Hace unos meses, el periódico Libération dedicaba una semblanza a María Teresa Fernández de la Vega (comentada por mí aquí y aquí). Hoy le toca a Pedro Zerolo.
No sé si el autor de ambas es el mismo, pero el tono es idéntico.
Así describe al "gayrrillero" (así lo denomina) François Musseau: cara de ángel, falso aire de Jim Morrison, sensualidad eléctrica que remite a las islas Canarias; abanderado de los gays españoles, su emblema más mediático, más glamuroso y, también, el más fogoso; muchacho bello y carismático que se expresa con claridad y elocuencia; luchador nato que no renuncia jamás; icono de una sociedad española tolerante, gurú gay nacional de discurso mesiánico, reivindicativo, revolucionario y transgresor.
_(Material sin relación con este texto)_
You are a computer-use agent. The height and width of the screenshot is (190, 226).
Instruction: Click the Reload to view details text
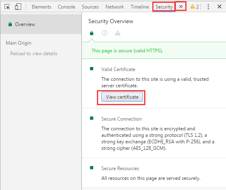click(x=34, y=54)
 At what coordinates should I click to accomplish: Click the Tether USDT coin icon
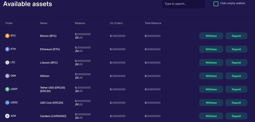point(7,89)
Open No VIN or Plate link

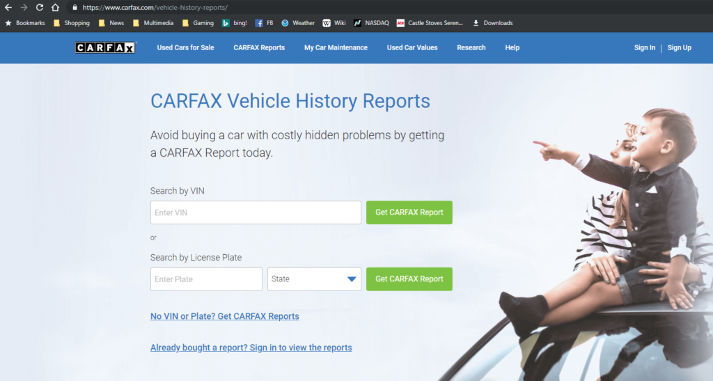click(224, 316)
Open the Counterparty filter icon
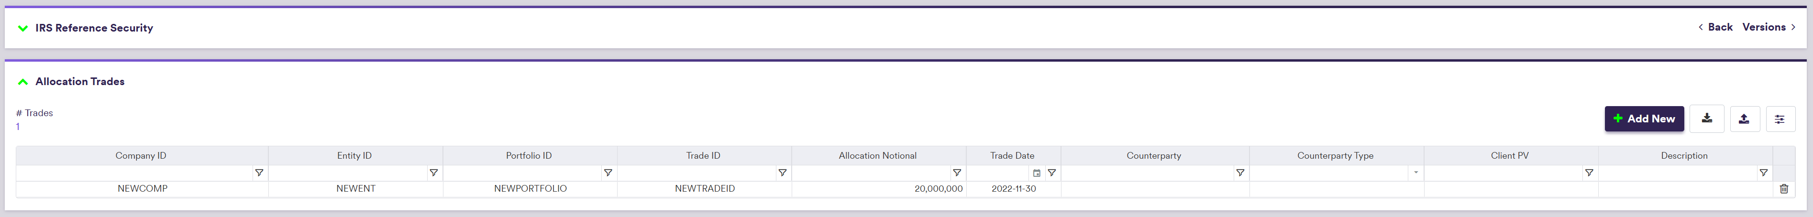This screenshot has width=1813, height=217. coord(1240,173)
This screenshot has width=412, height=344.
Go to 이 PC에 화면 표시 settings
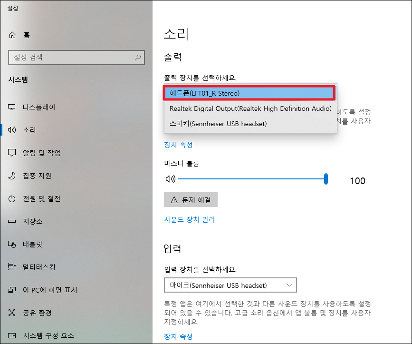50,290
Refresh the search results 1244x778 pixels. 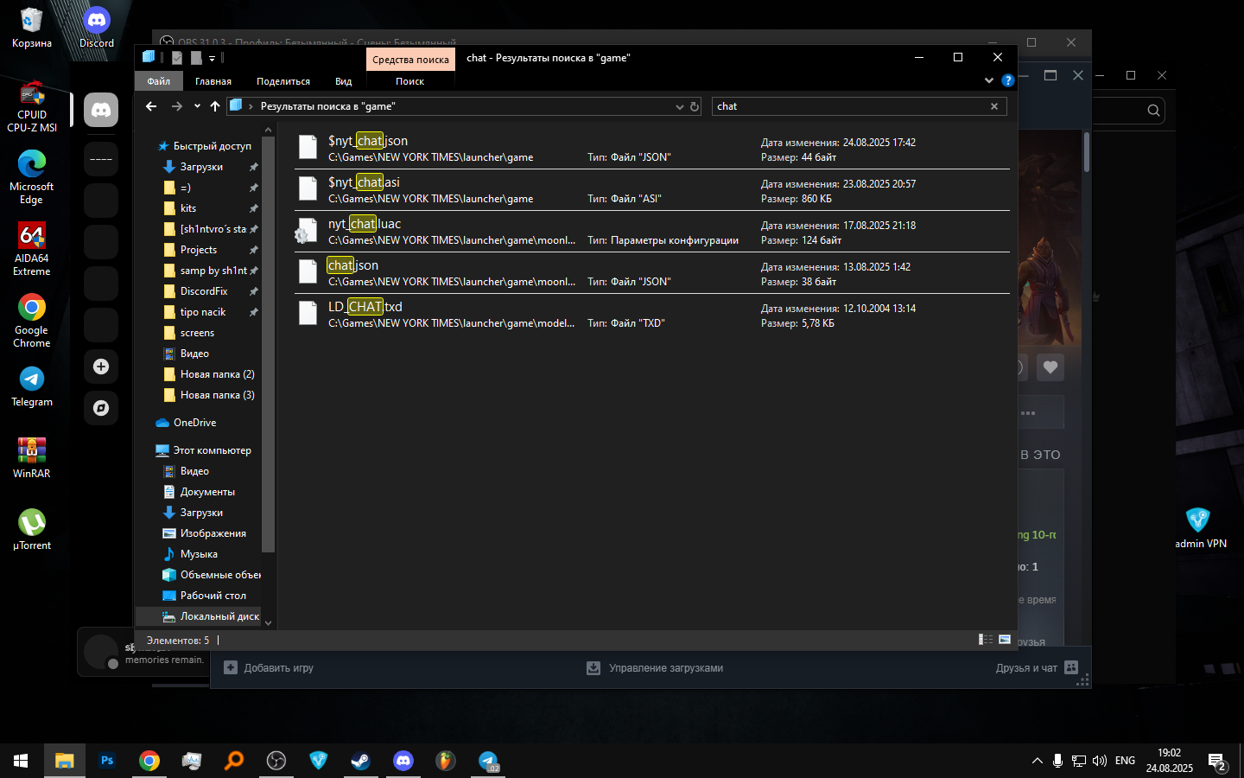pos(694,107)
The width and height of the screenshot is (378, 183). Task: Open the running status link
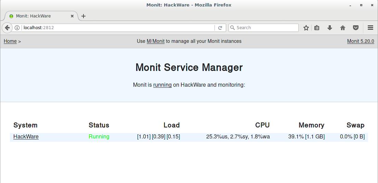[162, 85]
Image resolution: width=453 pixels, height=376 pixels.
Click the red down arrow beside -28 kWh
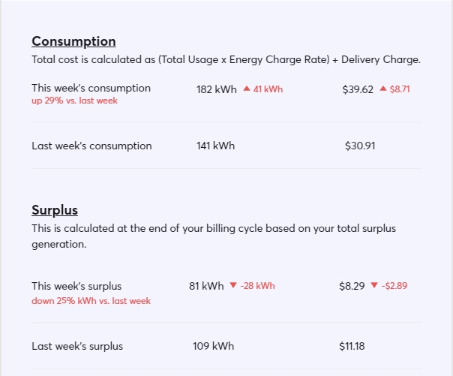pyautogui.click(x=233, y=285)
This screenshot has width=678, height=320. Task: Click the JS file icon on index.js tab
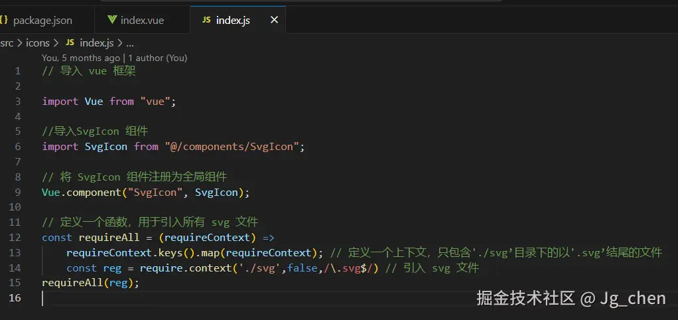[x=206, y=20]
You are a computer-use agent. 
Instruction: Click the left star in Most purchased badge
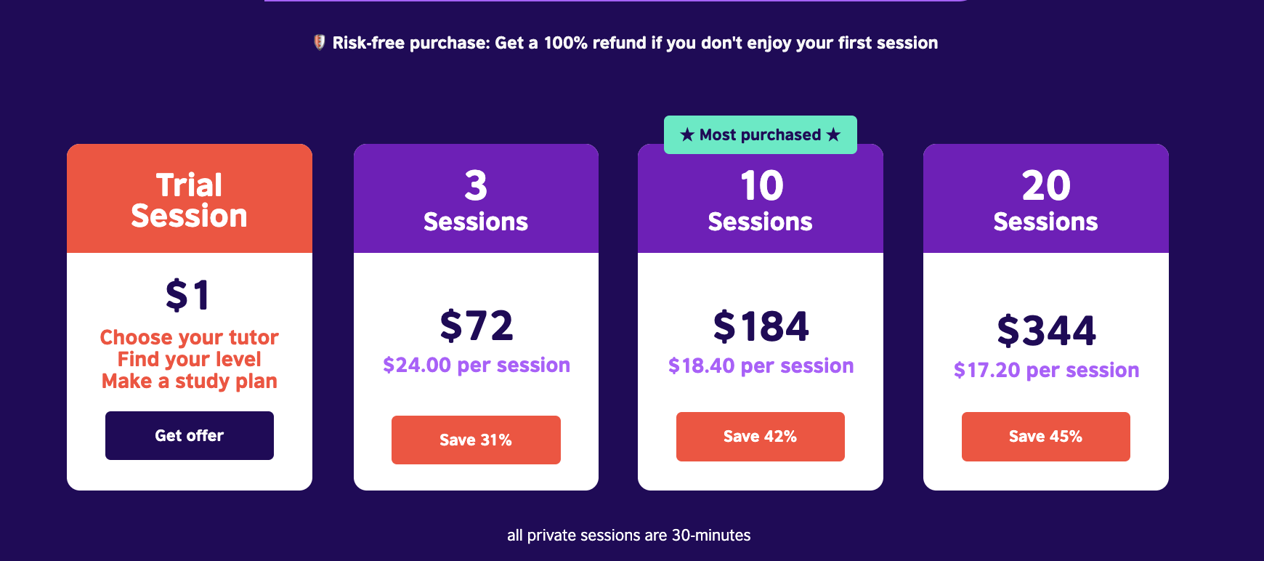[x=687, y=134]
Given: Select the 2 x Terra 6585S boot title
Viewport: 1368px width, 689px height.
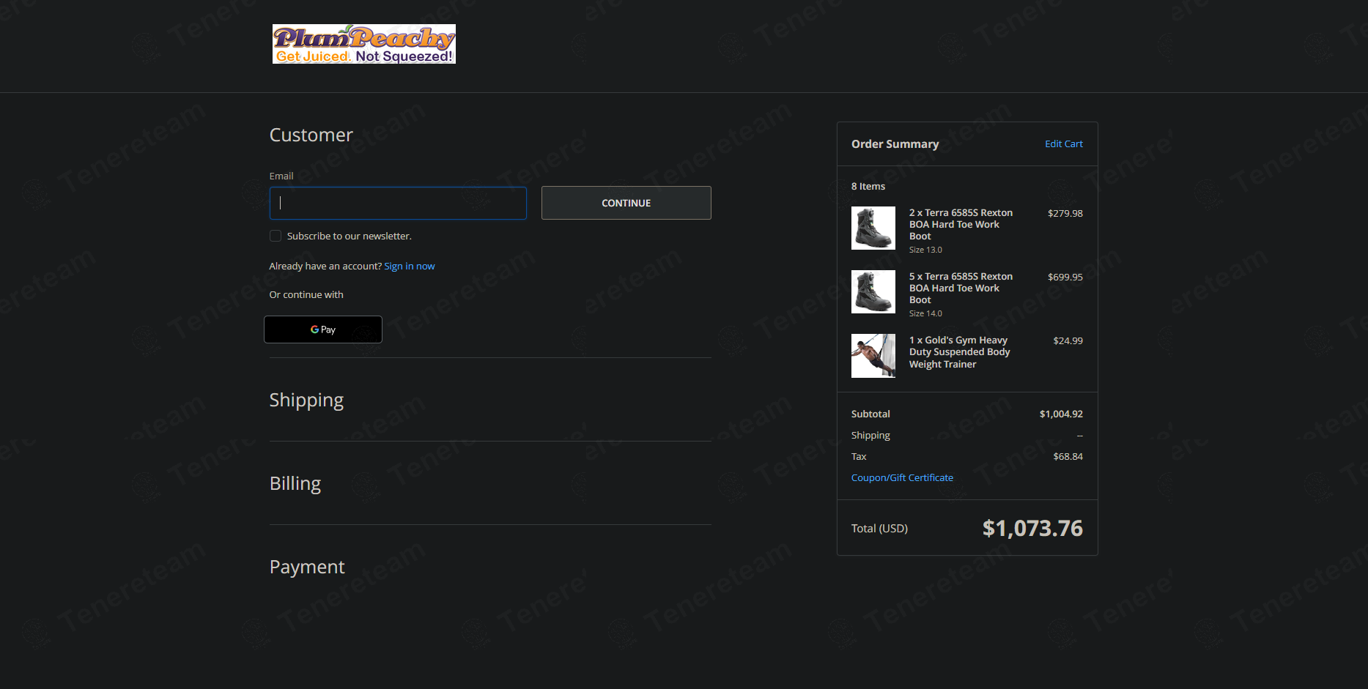Looking at the screenshot, I should point(961,225).
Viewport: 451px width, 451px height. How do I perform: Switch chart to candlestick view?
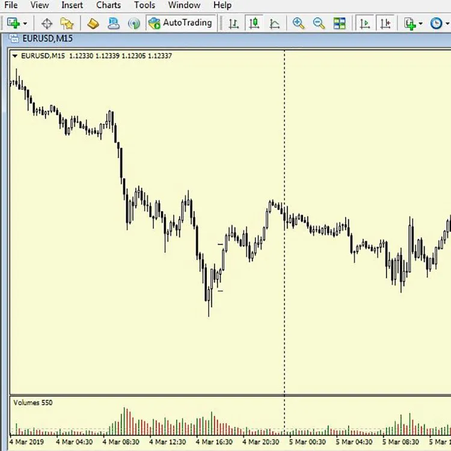(254, 23)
Entre tanto incienso, se van intercalando declaraciones -directas o indirectas- del protagonista:
"Bajo el régimen franquista, [los homosexuales] eran considerados delincuentes, enfermos, virus de la sociedad, acólitos del diablo. Y hoy hemos conseguido la igualdad jurídica. Qué faro para todo el mundo latino."
"Soy una reivindicación ambulante."
El gay debe librar un combate contestatario y, a la fuerza, de izquierda (aquí se le ve a Zerolo, más que la pluma, el plumero). Un combate, también, contra la Iglesia o, mejor, la jerarquía católica.
Tiene debilidad por Jesús de Nazaret, azote de los ricos y de los hipócritas, y por los cristianos de base comprometidos.
Se declara, de nuevo, enemigo de la jerarquía eclesiástica y le reprocha que sea reaccionaria y homófoba, que haya pedido a los cargos electos católicos que no celebren uniones homosexuales y que algunos de sus representantes acudieran a la manifestación a favor de la familia y ninguno a la que se convocó contra la exclusión social (que yo recuerde, sólo ha habido en estas fechas otras dos aglomeraciones populares: el carnaval de Carlinhos Brown y el Día del orgullo gay. ¿A cuál de ambas se refiere?)
Finalmente, François Musseau afirma que Zerolo será de los primeros gays en casarse y que desea adoptar un niño. "Éste será un acto militante, un deber de ejemplaridad". Si él cree que son motivos para ser padre, es su opinión; pero no me parecen los mejores.